21. Eiseres heeft voorts gesteld dat zij herhaaldelijk heeft verzocht om aanhouding en dat die verzoeken steeds zijn afgewezen. Dit maakt niet - zonder meer - dat er sprake is van in vergaande mate onredelijk en onzorgvuldig handelen door verweerder. Eiseres’ verzoeken om aanhouding zijn gedaan gedurende de verschillende stadia van de prejudiciële procedure en hadden steeds dezelfde inhoudelijke grondslag. Van verzoeken om aanhouding op grond van nieuwe feiten en omstandigheden is geen sprake. Afwijzing van een steeds opnieuw ingediend zelfde verzoek, is dan niet onredelijk of onzorgvuldig. Uit de stukken van het geding volgt dat verweerder de verzoeken steeds gemotiveerd heeft afgewezen.

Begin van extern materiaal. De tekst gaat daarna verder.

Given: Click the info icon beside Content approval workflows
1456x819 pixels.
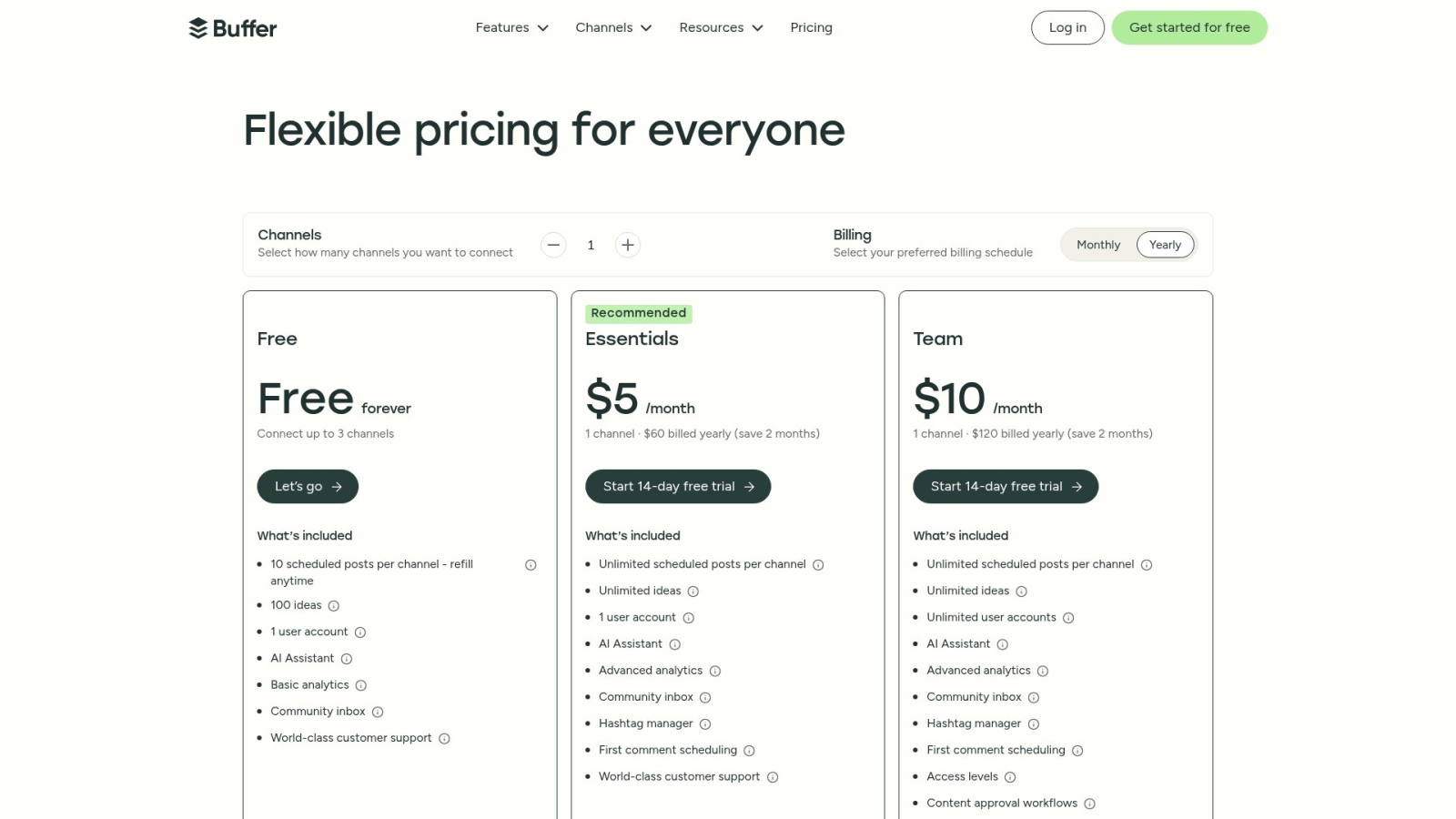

22. Dat eiseres de utb heeft betaald en dat een collega van verweerder een andere zaak wel heeft aangehouden, heeft ook niet tot gevolg dat er sprake is van in vergaande mate onredelijk en onzorgvuldig handelen door verweerder in de nu voorliggende zaak. Van een identieke zaak was geen sprake reeds omdat de zaken niet gaan om dezelfde utb. De utb in de andere zaak is, zo heeft verweerder onweersproken gesteld, opgelegd op basis van een aanvullend onderzoek. Het wel of niet betalen van een utb is geen bijzondere omstandigheid in de zin van artikel 2, derde lid, van het Besluit. Als een utb wordt opgelegd, moet immers worden betaald dan wel moet zekerheid worden gesteld. Met verweerder is de rechtbank van oordeel dat elk verzoek om aanhouding zelfstandig moet worden beoordeeld en dat daarbij een belangenafweging moet worden gemaakt. Ook in deze opzichten is niet gebleken dat de belangenafweging van verweerder in verregaande mate onzorgvuldig of onredelijk is geweest.

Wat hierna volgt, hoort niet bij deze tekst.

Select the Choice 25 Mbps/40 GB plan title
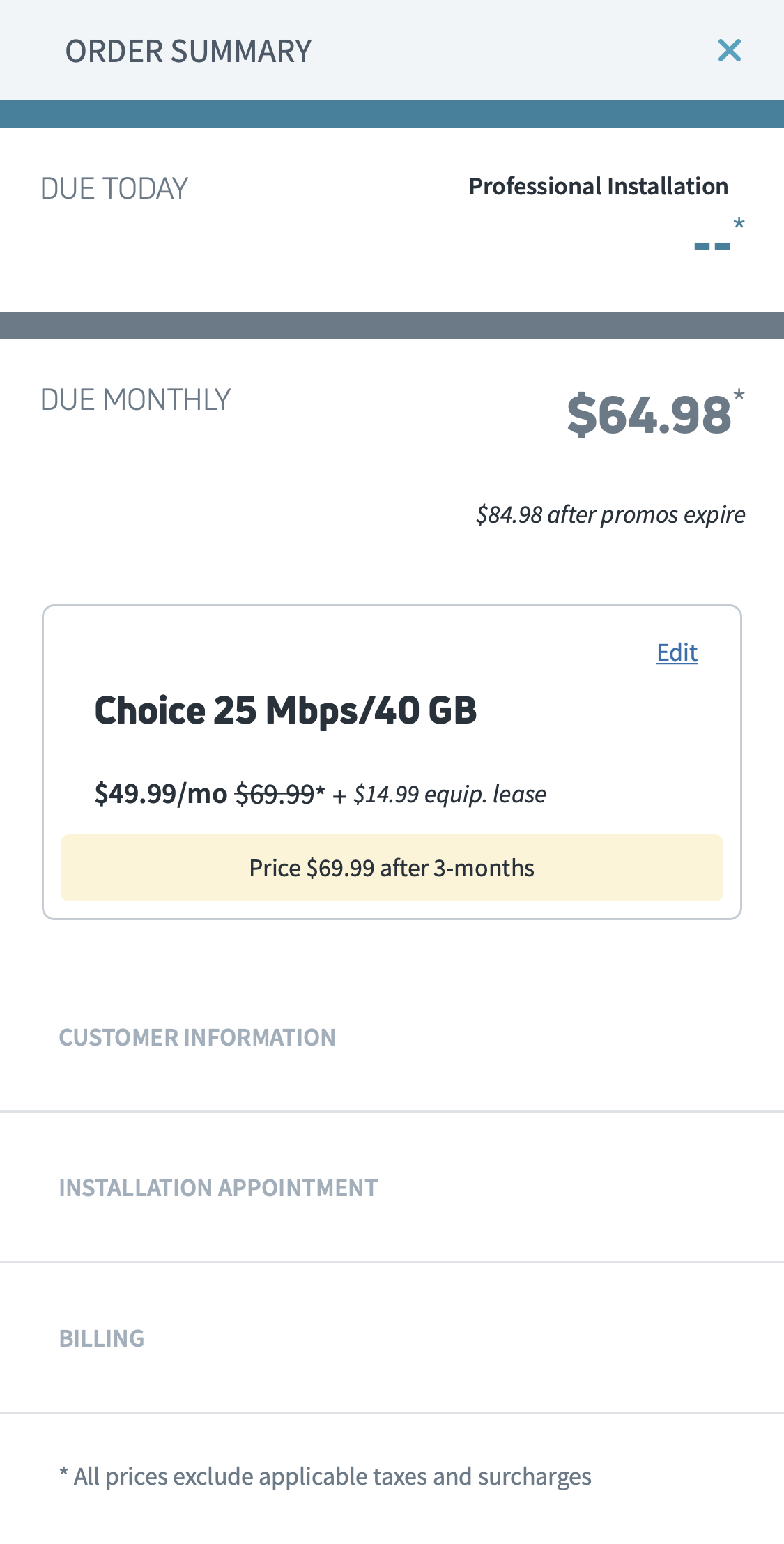Image resolution: width=784 pixels, height=1544 pixels. pyautogui.click(x=286, y=711)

23. De rechtbank stelt daarom de kosten op grond van het Besluit voor de door een derde beroepsmatig verleende rechtsbijstand vast op € 1.814 (1 punt voor het indienen van het beroepschrift en 1 punt voor het verschijnen ter zitting een waarde per punt van € 907 en een wegingsfactor 1).
Griffierecht
24. De rechtbank ziet aanleiding (zie r.o. 5 en 11) verweerder op te dragen het door eiseres in de onderhavige zaken betaalde griffierecht ten bedrage van € 365 te vergoeden.

Beslissing

De rechtbank:
  • verklaart het beroep niet-ontvankelijk;
  • veroordeelt verweerder in de proceskosten van eiseres tot een bedrag van € 1.814; en
  • draagt verweerder op het betaalde griffierecht van € 365 aan eiseres te vergoeden.

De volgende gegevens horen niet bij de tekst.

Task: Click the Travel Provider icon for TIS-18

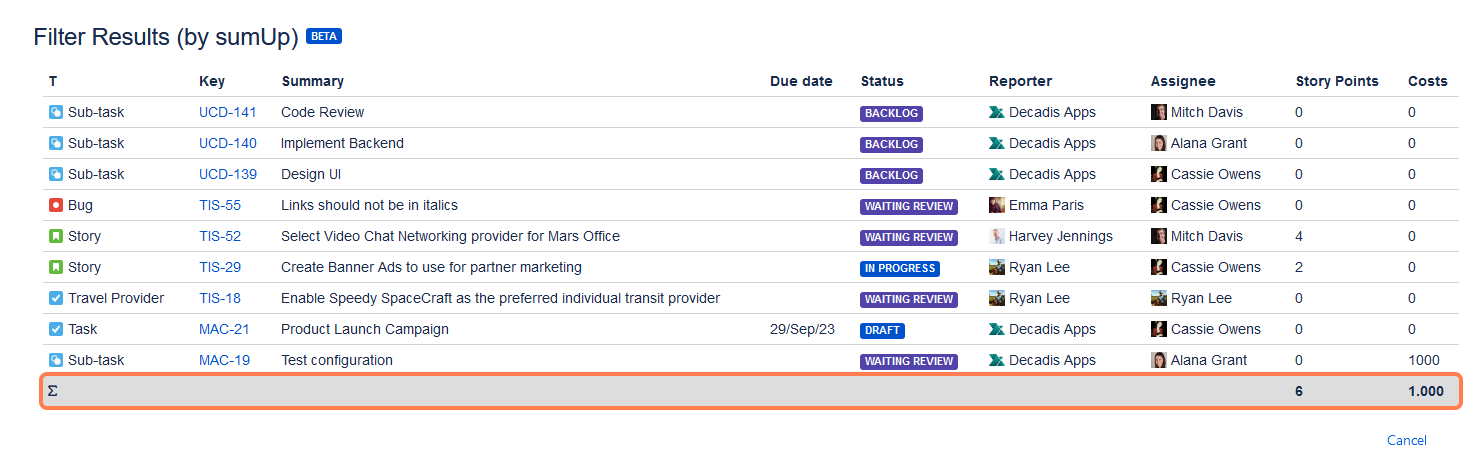Action: click(56, 298)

Deze uitspraak is gedaan door mr. C.A. Schreuder, rechter, in aanwezigheid van
mr. S. Plesman-Jalink, griffier. De beslissing is in het openbaar uitgesproken op 7 april 2025.
griffier rechter
Een afschrift van deze uitspraak is per post verzonden op:

Informatie over hoger beroep

Een partij die het niet eens is met deze uitspraak, kan een hogerberoepschrift sturen naar de douanekamer van het gerechtshof Amsterdam, Postbus 1312, 1000 BH te Amsterdam, waarin wordt uitgelegd waarom deze partij het niet eens is met deze uitspraak. Het hogerberoepschrift moet worden ingediend binnen zes weken na de dag waarop deze uitspraak is verzonden. Kan de indiener de behandeling van het hoger beroep niet afwachten, omdat de zaak spoed heeft, dan kan de indiener de voorzieningenrechter van het gerechtshof Amsterdam vragen om een voorlopige voorziening (een tijdelijke maatregel) te treffen.